Using "Given" as the search string, find the matching lines below and copy them.

⟨

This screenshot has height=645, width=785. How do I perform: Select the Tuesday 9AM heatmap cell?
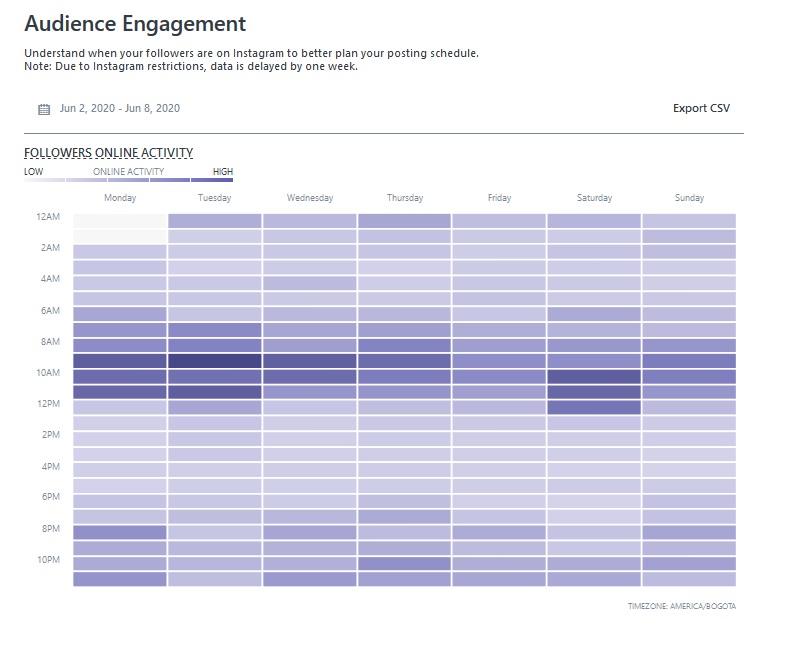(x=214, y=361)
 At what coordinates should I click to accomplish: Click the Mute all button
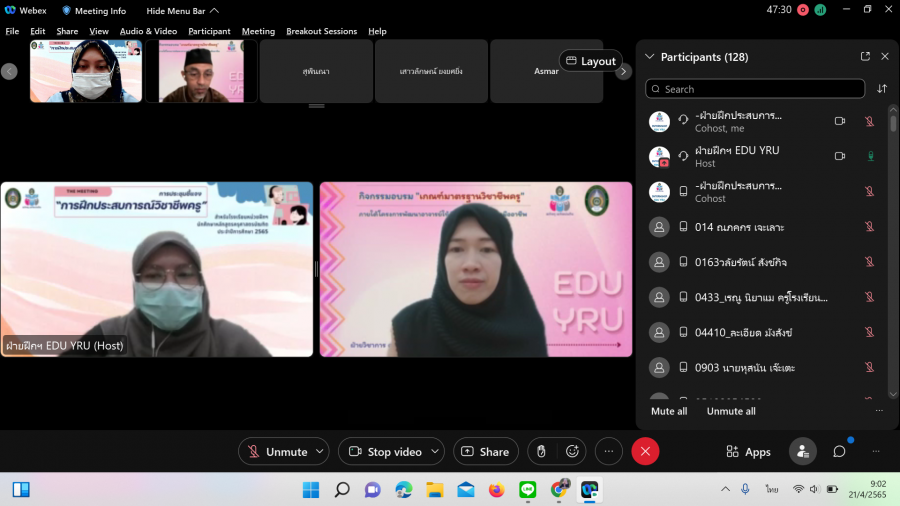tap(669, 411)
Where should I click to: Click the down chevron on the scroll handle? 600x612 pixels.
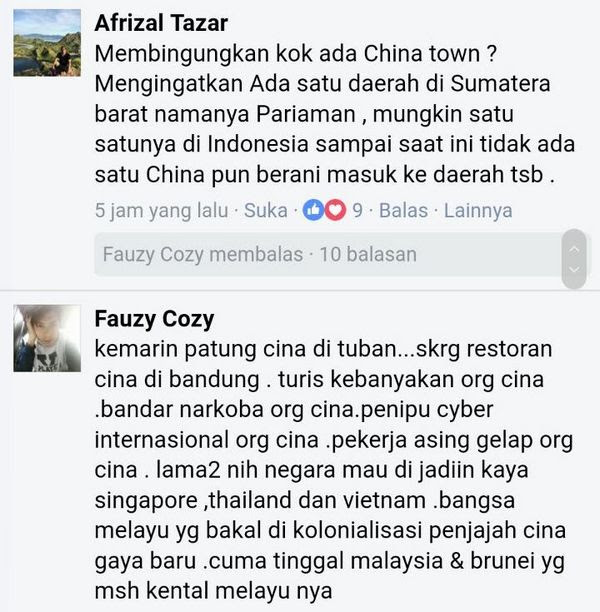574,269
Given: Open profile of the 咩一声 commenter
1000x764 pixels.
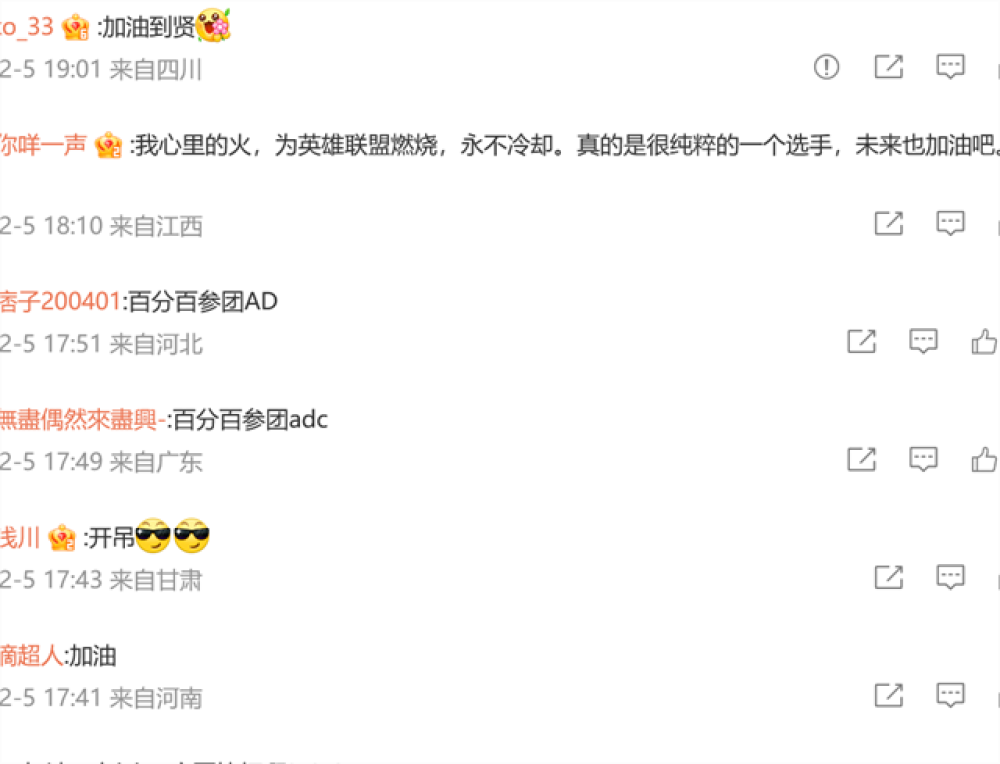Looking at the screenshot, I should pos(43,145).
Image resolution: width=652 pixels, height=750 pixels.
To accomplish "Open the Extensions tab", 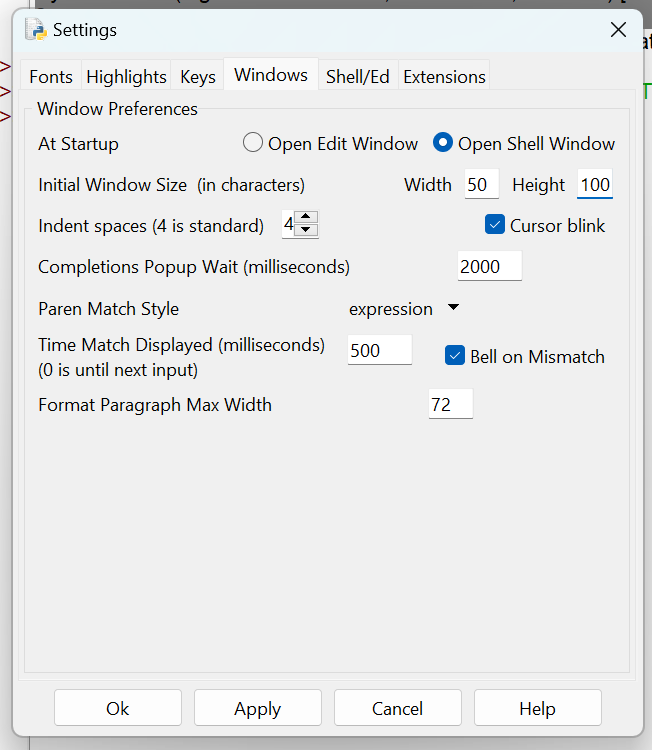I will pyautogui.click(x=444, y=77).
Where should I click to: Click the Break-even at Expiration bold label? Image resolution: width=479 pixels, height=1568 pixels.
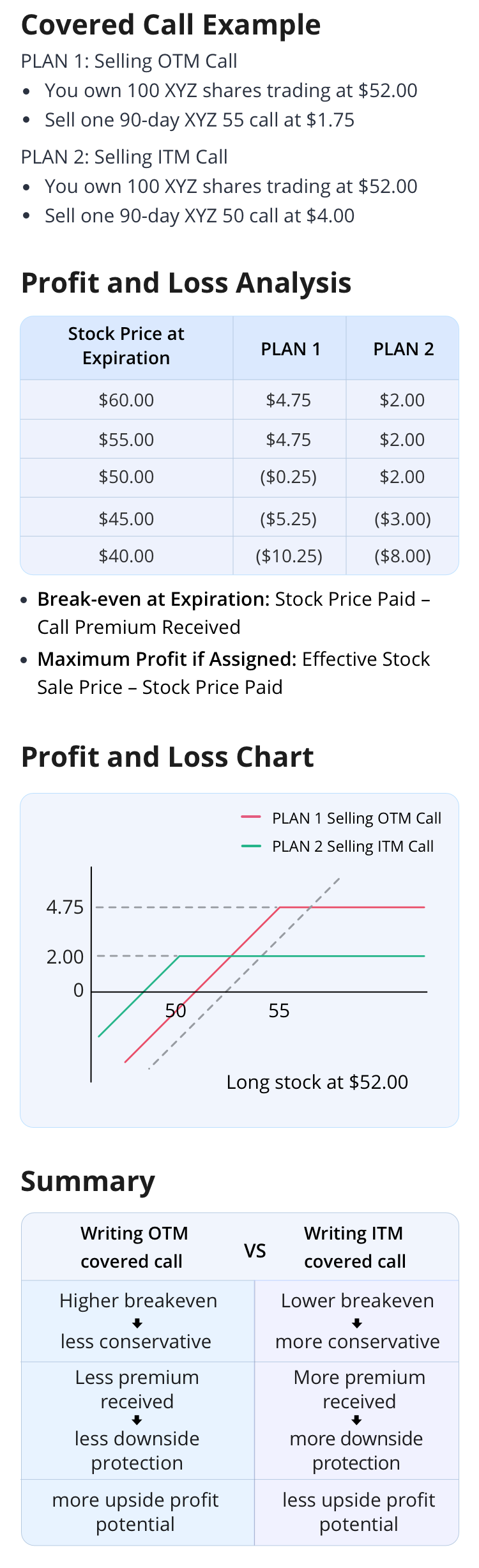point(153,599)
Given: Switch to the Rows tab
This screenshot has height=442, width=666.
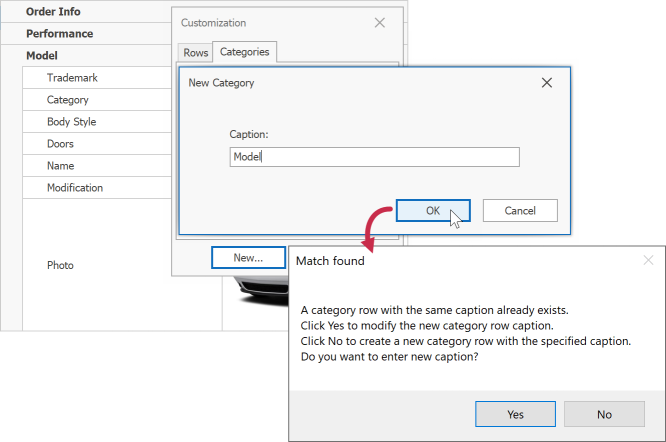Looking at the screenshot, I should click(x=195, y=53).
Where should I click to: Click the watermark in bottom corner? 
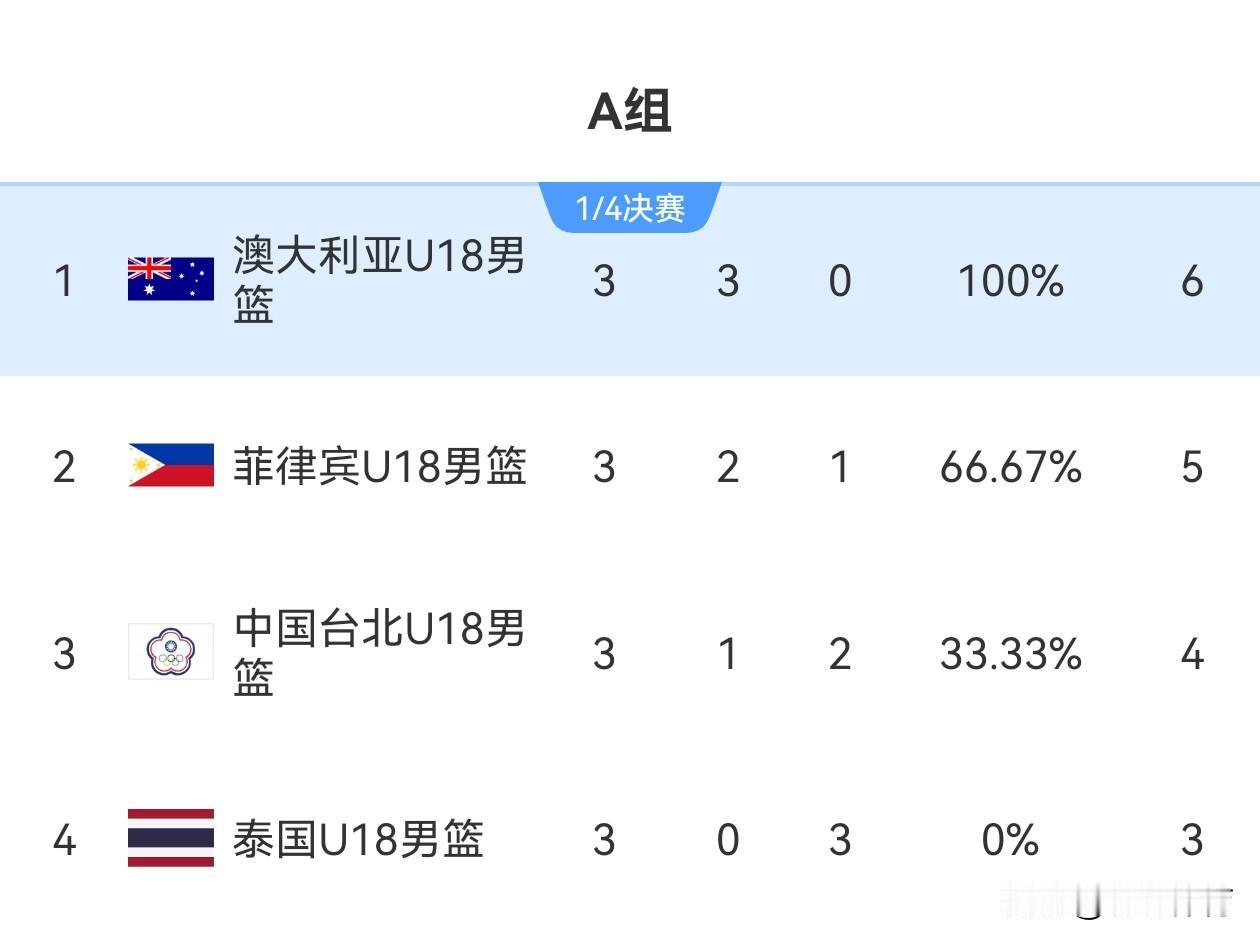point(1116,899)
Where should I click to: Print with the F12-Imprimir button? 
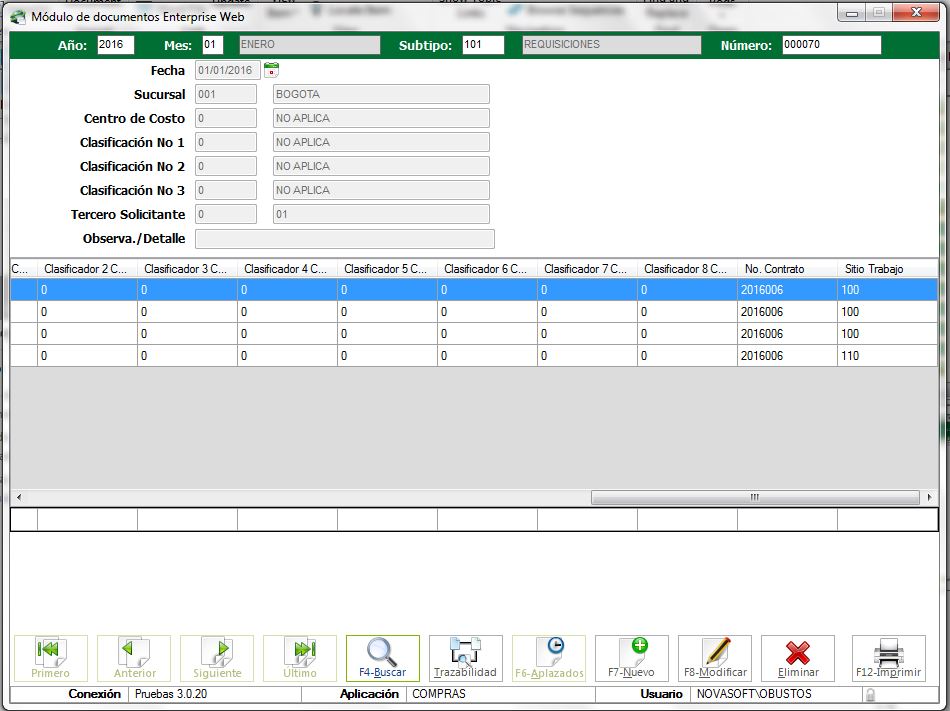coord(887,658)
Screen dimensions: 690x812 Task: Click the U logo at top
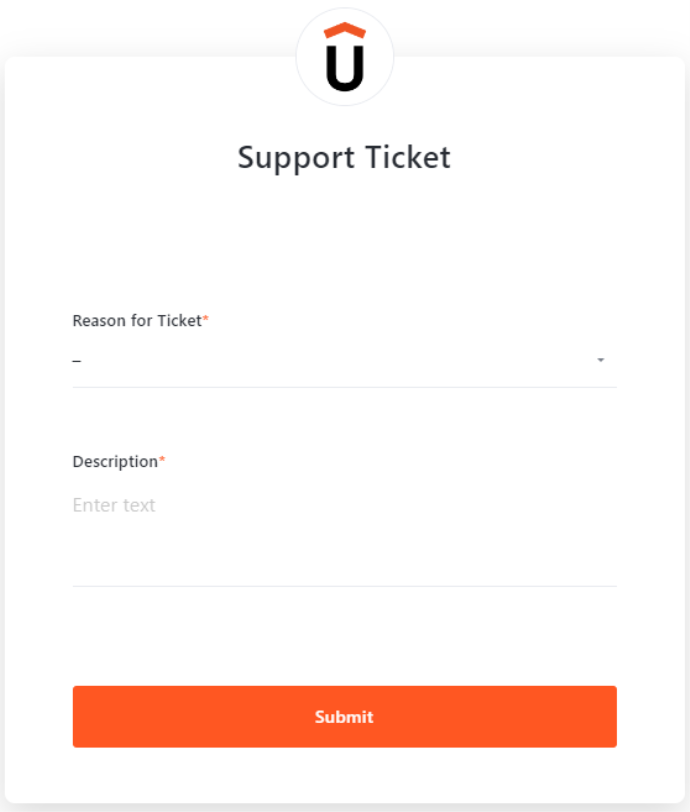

⟩

● COMPLETED EXERCISE:
Given: Open profile of the 咩一声 commenter
Given: Switch to the Rows tab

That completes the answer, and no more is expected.